Big changes in Corn Belt growing conditions forecast with lots of opportunities for rain and much cooler temperatures.
For many fields, this transition is coming 2-3 weeks too late and the question is how much damage was done from this arid stretch of weather and the impact of the derecho destruction.
Given robust market action of late, it is hard to remember just a fortnight ago we had bearish USDA crop and WASDE reports to the extent that $3.00 December corn and $8.00 November beans seemed possible by harvest.
There is now a huge degree of uncertainty as to how much erosion has been seen in corn and soybean yields which the USDA pegged at 181.8 and 53.3 bpa respectively and both at a record, since the two weeks have elapsed.
In this chart, we employ a simple regression model using crop ratings vs. percent deviation from trend yield to graph out a scatterplot study.
Using our usual rating system where we assign the percent of the crop in excellent condition at 10, that in good at 8, fair at 6, poor at 4 and very poor at 2 and then summing the results, the week 34 rating or 4th week in August corn rating of 726 projects to a final yield 1.7% above the 20 year trend of 174.7 resulting in an estimated yield of 177.6 bpa.

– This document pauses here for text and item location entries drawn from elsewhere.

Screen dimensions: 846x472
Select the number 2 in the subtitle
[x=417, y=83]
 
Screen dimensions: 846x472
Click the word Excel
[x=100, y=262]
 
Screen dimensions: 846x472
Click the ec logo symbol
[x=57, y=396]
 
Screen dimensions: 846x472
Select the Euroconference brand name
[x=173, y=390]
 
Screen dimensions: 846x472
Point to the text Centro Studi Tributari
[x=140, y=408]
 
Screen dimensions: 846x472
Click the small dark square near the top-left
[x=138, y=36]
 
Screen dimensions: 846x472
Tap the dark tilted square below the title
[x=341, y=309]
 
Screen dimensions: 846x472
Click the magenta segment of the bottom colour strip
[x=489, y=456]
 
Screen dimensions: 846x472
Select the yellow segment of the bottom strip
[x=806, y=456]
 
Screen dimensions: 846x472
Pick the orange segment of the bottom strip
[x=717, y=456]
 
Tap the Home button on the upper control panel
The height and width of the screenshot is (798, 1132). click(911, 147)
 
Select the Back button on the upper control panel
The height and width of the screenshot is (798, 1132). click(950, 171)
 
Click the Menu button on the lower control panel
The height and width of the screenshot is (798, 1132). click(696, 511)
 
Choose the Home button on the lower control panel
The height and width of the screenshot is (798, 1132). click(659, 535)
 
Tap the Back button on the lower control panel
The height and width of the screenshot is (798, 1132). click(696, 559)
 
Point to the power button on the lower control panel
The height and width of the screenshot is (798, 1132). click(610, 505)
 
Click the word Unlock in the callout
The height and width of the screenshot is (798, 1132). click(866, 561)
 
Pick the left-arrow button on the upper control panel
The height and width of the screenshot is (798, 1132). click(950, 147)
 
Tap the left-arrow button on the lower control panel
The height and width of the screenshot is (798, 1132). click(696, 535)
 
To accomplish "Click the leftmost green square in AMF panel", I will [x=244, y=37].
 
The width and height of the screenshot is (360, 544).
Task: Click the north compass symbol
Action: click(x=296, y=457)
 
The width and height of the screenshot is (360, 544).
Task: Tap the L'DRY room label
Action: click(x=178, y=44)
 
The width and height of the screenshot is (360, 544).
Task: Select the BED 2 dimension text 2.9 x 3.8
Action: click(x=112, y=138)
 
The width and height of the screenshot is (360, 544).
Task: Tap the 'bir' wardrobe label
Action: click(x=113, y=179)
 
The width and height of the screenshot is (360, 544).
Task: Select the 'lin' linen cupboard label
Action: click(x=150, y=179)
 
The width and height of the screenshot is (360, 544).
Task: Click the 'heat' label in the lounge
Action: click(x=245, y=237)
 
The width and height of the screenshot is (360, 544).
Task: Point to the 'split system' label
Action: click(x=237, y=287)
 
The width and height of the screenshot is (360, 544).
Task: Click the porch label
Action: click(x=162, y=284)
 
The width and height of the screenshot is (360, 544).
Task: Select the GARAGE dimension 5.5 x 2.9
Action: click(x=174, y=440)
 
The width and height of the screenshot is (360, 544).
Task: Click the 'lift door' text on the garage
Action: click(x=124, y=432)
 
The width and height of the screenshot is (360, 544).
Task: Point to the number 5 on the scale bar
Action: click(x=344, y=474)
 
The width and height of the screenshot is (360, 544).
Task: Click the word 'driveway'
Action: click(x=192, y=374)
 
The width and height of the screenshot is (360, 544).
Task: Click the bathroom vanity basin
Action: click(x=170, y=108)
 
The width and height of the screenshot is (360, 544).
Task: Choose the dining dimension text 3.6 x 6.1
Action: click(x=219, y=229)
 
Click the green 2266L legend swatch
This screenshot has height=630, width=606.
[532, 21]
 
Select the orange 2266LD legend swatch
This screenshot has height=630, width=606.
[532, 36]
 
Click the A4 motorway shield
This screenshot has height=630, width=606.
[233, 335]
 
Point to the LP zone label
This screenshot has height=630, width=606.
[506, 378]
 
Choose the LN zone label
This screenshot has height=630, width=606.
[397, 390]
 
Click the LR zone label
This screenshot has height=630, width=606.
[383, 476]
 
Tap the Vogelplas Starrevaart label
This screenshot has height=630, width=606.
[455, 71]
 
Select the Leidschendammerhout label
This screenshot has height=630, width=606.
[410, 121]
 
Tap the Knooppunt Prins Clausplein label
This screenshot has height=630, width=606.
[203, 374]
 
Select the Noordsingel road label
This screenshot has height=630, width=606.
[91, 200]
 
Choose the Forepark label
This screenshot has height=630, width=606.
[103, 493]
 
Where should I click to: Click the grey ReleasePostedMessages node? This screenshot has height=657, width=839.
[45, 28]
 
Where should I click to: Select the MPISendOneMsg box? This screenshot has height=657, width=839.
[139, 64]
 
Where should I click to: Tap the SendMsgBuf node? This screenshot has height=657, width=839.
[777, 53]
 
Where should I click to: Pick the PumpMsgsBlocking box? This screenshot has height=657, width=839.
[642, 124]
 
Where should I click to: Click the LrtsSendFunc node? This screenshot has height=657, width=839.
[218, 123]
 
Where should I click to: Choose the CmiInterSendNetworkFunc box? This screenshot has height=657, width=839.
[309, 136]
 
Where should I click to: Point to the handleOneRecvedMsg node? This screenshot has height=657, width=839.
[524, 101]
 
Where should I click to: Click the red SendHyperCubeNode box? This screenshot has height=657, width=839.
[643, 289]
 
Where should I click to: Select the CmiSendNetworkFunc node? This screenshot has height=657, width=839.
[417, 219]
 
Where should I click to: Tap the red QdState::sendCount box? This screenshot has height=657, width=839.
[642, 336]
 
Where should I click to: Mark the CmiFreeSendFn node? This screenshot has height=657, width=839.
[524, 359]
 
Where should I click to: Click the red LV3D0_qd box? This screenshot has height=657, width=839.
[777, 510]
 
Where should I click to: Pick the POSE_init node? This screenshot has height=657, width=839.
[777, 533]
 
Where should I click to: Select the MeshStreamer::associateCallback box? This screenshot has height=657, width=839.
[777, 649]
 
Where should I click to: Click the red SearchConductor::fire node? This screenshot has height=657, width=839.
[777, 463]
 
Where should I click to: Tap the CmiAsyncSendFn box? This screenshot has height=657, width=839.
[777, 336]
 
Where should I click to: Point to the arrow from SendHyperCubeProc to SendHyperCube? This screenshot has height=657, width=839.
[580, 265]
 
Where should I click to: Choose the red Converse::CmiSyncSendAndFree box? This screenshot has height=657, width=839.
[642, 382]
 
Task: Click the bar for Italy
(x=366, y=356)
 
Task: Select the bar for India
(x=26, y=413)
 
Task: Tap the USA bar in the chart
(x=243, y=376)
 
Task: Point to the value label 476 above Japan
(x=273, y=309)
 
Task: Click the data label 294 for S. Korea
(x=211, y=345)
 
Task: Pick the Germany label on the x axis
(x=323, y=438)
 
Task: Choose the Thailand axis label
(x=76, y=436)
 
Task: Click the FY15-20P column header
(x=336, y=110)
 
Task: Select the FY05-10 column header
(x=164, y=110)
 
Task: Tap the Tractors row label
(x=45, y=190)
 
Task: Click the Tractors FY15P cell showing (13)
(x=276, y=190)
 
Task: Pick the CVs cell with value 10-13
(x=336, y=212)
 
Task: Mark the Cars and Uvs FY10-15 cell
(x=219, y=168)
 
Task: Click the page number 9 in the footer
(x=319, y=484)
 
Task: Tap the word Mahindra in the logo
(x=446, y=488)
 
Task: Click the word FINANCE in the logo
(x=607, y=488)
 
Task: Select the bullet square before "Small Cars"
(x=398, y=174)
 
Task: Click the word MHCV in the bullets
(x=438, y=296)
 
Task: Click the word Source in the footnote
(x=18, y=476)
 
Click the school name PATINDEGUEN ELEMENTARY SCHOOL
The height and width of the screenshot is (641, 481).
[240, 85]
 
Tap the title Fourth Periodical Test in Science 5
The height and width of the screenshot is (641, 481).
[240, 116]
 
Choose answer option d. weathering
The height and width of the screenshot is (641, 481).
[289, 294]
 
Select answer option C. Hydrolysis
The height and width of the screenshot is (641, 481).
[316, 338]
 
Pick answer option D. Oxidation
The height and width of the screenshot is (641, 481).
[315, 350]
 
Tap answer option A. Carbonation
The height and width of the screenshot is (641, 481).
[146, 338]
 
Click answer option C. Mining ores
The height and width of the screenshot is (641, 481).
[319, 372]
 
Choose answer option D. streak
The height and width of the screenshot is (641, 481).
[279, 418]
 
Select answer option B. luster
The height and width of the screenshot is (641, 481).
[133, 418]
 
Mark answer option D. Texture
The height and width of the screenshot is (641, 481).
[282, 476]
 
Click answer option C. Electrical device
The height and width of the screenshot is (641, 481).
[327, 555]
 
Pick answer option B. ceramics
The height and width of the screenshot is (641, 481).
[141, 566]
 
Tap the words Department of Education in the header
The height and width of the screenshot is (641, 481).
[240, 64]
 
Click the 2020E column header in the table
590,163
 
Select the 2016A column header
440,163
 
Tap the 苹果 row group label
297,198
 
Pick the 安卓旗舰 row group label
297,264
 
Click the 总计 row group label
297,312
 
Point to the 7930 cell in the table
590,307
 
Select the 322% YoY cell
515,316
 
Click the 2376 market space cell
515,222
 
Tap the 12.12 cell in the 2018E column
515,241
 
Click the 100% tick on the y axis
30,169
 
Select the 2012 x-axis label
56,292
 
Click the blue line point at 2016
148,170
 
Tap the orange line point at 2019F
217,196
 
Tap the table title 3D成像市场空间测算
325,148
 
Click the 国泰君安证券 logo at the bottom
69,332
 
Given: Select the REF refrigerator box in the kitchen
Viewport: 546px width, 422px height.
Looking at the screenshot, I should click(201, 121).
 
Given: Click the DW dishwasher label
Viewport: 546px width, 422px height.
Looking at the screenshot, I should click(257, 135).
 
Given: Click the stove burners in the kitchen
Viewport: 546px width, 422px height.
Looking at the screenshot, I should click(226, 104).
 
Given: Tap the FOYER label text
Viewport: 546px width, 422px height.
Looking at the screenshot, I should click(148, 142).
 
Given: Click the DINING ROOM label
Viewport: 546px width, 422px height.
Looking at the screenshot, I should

This year's week 34 soybean rating of 746 projects to a final yield 3.3% above the 20-year trend of 50.3 resulting in estimated yield of 51.9 bpa.
Should note that R square for corn at 78.2% is much higher than soybeans 40.2%.
That is due to fact still a lot of room for soybean yields to improve or decline vs. corn where the yield band is much narrower given the advanced state of crop barring a freak fall freeze.